Psychiatry Unit, Department of Health Sciences, University of Florence, viale della Maternità, Padiglione 8b, AOU Careggi, Firenze, Florence, FI, 50134, Italy.
Department of Brain and Behavioral Sciences, University of Pavia, Pavia, PV, Italy.
Brain Imaging Behav. 2022 Jun;16(3):977-990. doi: 10.1007/s11682-021-00584-8. Epub 2021 Oct 24.
Several systematic reviews have highlighted the role of multiple sources in the investigation of psychiatric illness. For what concerns fMRI, the focus of recent literature preferentially lies on three lines of research, namely: functional connectivity, network analysis and spectral analysis. Data was gathered from the UCLA Consortium for Neuropsychiatric Phenomics. The sample was composed by 130 neurotypicals, 50 participants diagnosed with Schizophrenia, 49 with Bipolar disorder and 43 with ADHD. Single fMRI scans were reduced in their dimensionality by a novel method (i-ECO) averaging results per Region of Interest and through an additive color method (RGB): local connectivity values (Regional Homogeneity), network centrality measures (Eigenvector Centrality), spectral dimensions (fractional Amplitude of Low-Frequency Fluctuations). Average images per diagnostic group were plotted and described. The discriminative power of this novel method for visualizing and analyzing fMRI results in an integrative manner was explored through the usage of convolutional neural networks. The new methodology of i-ECO showed between-groups differences that could be easily appreciated by the human eye. The precision-recall Area Under the Curve (PR-AUC) of our models was > 84.5% for each diagnostic group as evaluated on the test-set - 80/20 split. In conclusion, this study provides evidence for an integrative and easy-to-understand approach in the analysis and visualization of fMRI results. A high discriminative power for psychiatric conditions was reached. This proof-of-work study may serve to investigate further developments over more extensive datasets covering a wider range of psychiatric diagnoses.

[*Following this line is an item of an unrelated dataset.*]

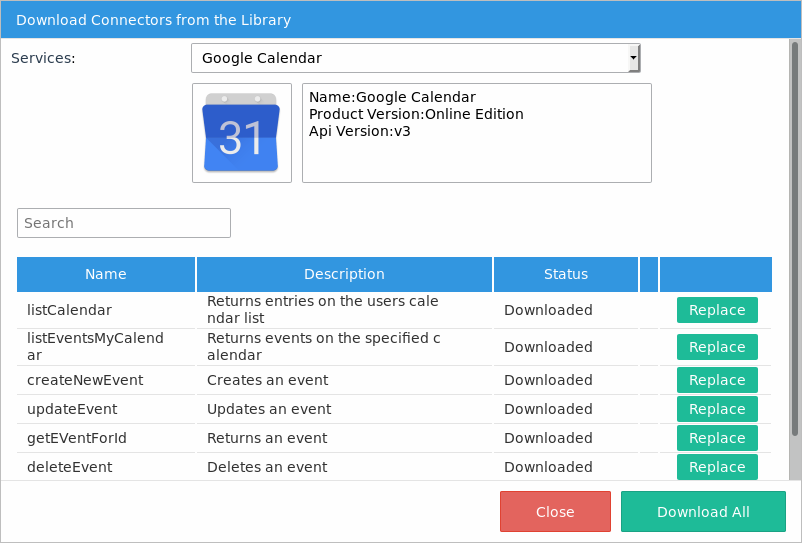The image size is (802, 543).
Task: Click the Name column header
Action: [106, 274]
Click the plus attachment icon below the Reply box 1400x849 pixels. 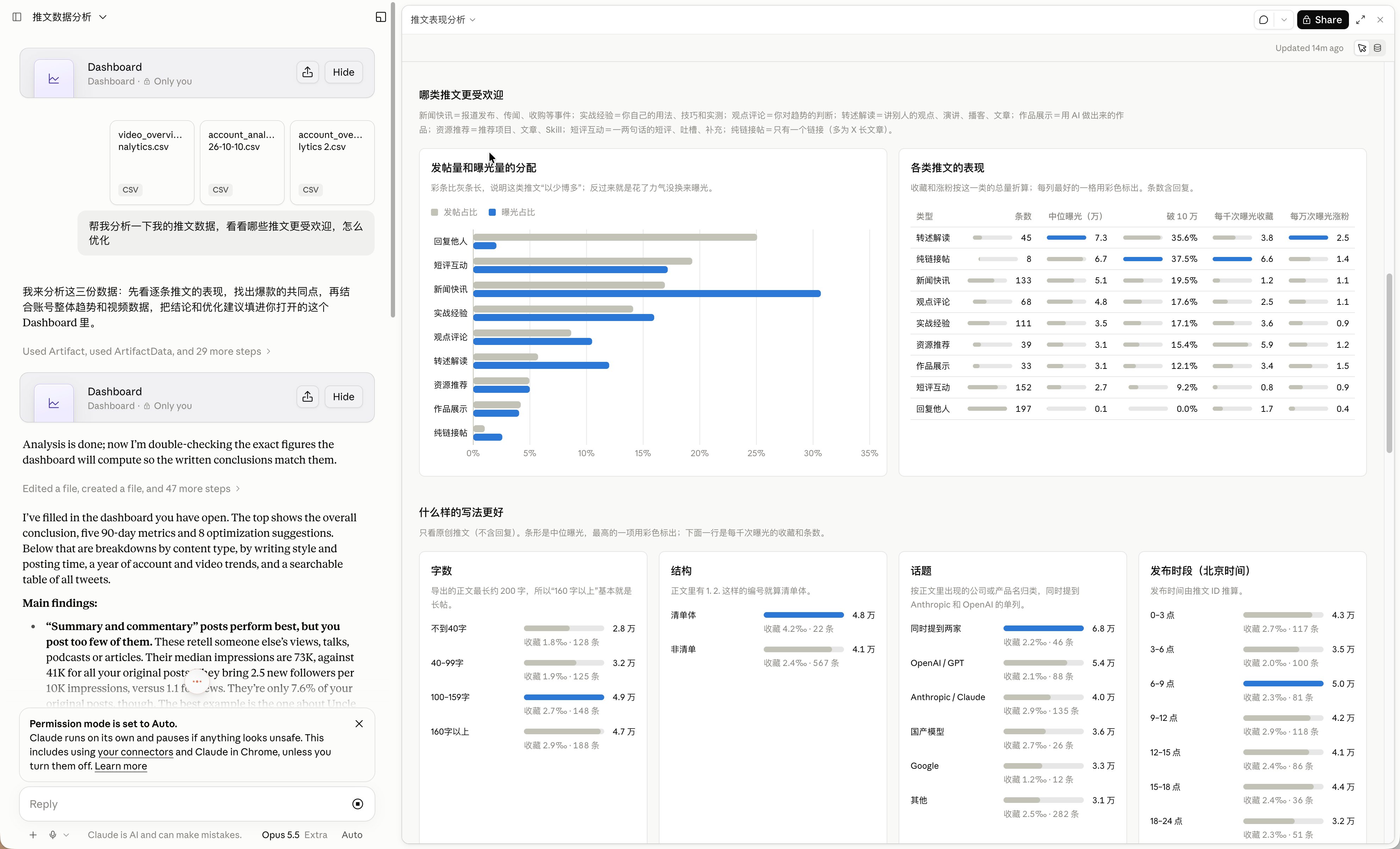33,835
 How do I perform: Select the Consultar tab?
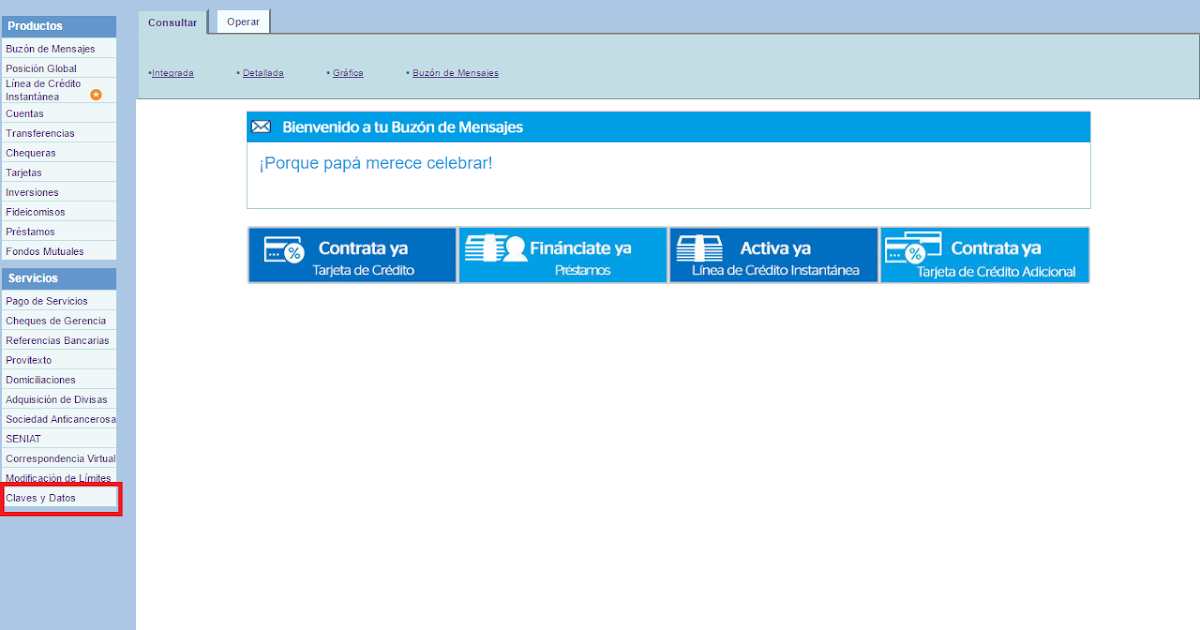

几项系统评价强调了多种来源在精神疾病研究中的作用。就 fMRI 而言,最近文献的焦点主要集中在三条研究线,即:功能连接、网络分析和频谱分析。数据来自加州大学洛杉矶分校神经精神表型联盟。该样本由 130 名神经典型个体、50 名精神分裂症患者、49 名双相情感障碍患者和 43 名注意力缺陷多动障碍患者组成。通过一种新的方法(i-ECO)对单个 fMRI 扫描进行降维,该方法按每个感兴趣区域平均结果,并通过加色法(RGB)对数据进行处理:局部连接值(区域同质性)、网络中心性度量(特征向量中心性)、频谱维度(低频波动的分数振幅)。绘制并描述了每个诊断组的平均图像。通过使用卷积神经网络,探索了这种新方法以综合方式可视化和分析 fMRI 结果的判别能力。i-ECO 的新方法显示了组间差异,通过肉眼可以很容易地观察到这些差异。我们的模型在测试集(80/20 分割)上对每个诊断组的精度-召回曲线下面积(PR-AUC)均超过 84.5%。总之,这项研究为 fMRI 结果的分析和可视化提供了一种综合且易于理解的方法。对于精神疾病具有较高的判别能力。这项初步研究可以进一步探讨在更广泛的数据集上的进一步发展,涵盖更广泛的精神诊断范围。